In May 1918 each of the Mixed Brigades was called upon to provide a battalion (redesignated a Garrison Guard battalion) to reconstitute the 59th (2nd North Midland) Division, which had been virtually destroyed during the German Army's Spring Offensive. 225th Mixed Brigade supplied 15th Essex to 177th (2/1st Lincoln and Leicester) Brigade and immediately raised a new 18th (Home Service) Battalion Essex Regiment to take over its coast defence duties. The brigade remained with this composition until the end of the war, after which it was demobilised.

==World War II==
===Formation and Service===
The 225th Independent Infantry Brigade (Home) was formed for service in the United Kingdom on 14 November 1940, during the Second World War. It was commanded by Brigadier J.W. Pendlebury and initially consisted of newly raised infantry battalions from North-West England. Upon formation the 225th Brigade came under Western Command until 10 February 1941 when it briefly came under command of 54th (East Anglian) Infantry Division. On 12 March 1941, the Brigade became part of the newly created Northumberland County Division.

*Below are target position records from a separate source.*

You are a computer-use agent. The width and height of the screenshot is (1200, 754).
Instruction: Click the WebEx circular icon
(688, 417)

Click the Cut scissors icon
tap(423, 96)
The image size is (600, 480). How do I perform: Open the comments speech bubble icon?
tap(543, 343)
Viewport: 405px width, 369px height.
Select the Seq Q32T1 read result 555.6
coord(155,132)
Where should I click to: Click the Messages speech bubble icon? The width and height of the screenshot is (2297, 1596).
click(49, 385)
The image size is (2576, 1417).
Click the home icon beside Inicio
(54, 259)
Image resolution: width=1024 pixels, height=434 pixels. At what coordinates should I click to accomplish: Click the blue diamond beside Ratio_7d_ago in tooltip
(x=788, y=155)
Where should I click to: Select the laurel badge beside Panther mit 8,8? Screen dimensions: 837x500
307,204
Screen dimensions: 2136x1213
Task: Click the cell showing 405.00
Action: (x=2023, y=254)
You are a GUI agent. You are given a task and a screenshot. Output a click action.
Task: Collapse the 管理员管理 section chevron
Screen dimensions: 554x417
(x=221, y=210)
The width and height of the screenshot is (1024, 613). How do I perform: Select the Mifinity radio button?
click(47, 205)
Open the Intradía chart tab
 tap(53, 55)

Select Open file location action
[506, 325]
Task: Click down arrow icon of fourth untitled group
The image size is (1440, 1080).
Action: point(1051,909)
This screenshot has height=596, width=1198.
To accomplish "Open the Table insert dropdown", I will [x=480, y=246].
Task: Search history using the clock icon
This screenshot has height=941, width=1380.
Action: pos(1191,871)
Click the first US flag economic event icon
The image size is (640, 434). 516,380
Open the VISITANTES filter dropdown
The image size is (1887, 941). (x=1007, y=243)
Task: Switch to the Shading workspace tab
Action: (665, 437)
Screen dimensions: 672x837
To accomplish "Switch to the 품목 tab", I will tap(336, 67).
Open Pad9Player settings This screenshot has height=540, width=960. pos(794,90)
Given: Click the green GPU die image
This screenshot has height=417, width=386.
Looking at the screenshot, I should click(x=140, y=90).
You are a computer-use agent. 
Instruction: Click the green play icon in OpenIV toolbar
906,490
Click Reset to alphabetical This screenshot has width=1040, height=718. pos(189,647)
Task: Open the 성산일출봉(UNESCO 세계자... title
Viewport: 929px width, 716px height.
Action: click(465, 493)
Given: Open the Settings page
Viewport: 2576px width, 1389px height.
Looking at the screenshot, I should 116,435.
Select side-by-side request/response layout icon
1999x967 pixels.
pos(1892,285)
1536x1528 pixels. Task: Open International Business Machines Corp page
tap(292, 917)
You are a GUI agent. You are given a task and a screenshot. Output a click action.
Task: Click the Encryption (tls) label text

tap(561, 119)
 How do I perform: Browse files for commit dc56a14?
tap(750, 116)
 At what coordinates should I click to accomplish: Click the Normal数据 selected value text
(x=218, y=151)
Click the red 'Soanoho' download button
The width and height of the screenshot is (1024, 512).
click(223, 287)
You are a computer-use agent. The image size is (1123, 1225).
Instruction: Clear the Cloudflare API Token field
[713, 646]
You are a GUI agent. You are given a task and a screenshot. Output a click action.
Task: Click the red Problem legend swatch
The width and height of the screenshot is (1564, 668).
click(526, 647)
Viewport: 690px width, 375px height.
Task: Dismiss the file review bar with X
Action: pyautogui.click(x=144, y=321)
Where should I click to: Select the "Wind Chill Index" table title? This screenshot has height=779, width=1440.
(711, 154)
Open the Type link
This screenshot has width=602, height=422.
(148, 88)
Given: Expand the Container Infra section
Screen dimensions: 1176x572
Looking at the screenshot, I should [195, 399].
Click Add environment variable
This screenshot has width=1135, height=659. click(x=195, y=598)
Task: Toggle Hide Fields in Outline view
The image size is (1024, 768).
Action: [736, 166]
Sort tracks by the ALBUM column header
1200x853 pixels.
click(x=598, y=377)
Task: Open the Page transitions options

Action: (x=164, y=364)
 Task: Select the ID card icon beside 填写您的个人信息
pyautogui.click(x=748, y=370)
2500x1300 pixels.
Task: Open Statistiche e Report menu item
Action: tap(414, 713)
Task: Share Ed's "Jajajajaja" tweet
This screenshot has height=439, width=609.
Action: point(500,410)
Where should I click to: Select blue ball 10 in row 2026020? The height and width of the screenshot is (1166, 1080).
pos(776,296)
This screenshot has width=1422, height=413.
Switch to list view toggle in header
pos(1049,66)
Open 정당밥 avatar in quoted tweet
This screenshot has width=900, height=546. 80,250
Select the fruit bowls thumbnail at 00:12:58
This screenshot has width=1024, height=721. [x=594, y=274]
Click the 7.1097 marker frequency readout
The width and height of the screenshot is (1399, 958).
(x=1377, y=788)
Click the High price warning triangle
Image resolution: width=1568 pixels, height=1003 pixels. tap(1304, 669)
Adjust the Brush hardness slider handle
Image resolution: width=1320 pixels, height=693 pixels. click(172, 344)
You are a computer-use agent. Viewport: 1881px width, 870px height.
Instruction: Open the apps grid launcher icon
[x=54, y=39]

The Northumberland County Division was broken up on 30 November 1941, when the headquarters of 225th Independent Infantry Brigade (Home) was re-designated HQ 35th Army Tank Brigade. Its infantry battalions were converted to the armoured role as shown:

===Order of Battle===
The composition of 225th Brigade was as follows:
- 10th Battalion, King's Own Royal Regiment (Lancaster) (14 November 1940 — 30 November 1941, converted that year into the 151st Regiment Royal Armoured Corps)
- 14th Battalion, King's Regiment (Liverpool) (14 November 1940 — 9 February 1941)
- 9th Battalion, Border Regiment (14 November 1940 — 17 November 1941)
- 9th Battalion, South Lancashire Regiment (14 November 1940 — 27 May 1941)
- 12th Battalion, King's Regiment (Liverpool) (28 May – 13 November 1941, converted that year into 101st Light Anti-Aircraft Regiment, Royal Artillery
- 15th Battalion, Durham Light Infantry (19 November 1941 — 30 November 1941, converted the next year into the 155th Regiment Royal Armoured Corps)
- 11th Battalion, King's Regiment (Liverpool) (19 November 1941 — 30 November 1941, converted that year into the 152nd Regiment Royal Armoured Corps)

The 225th Brigade number has never been reactivated.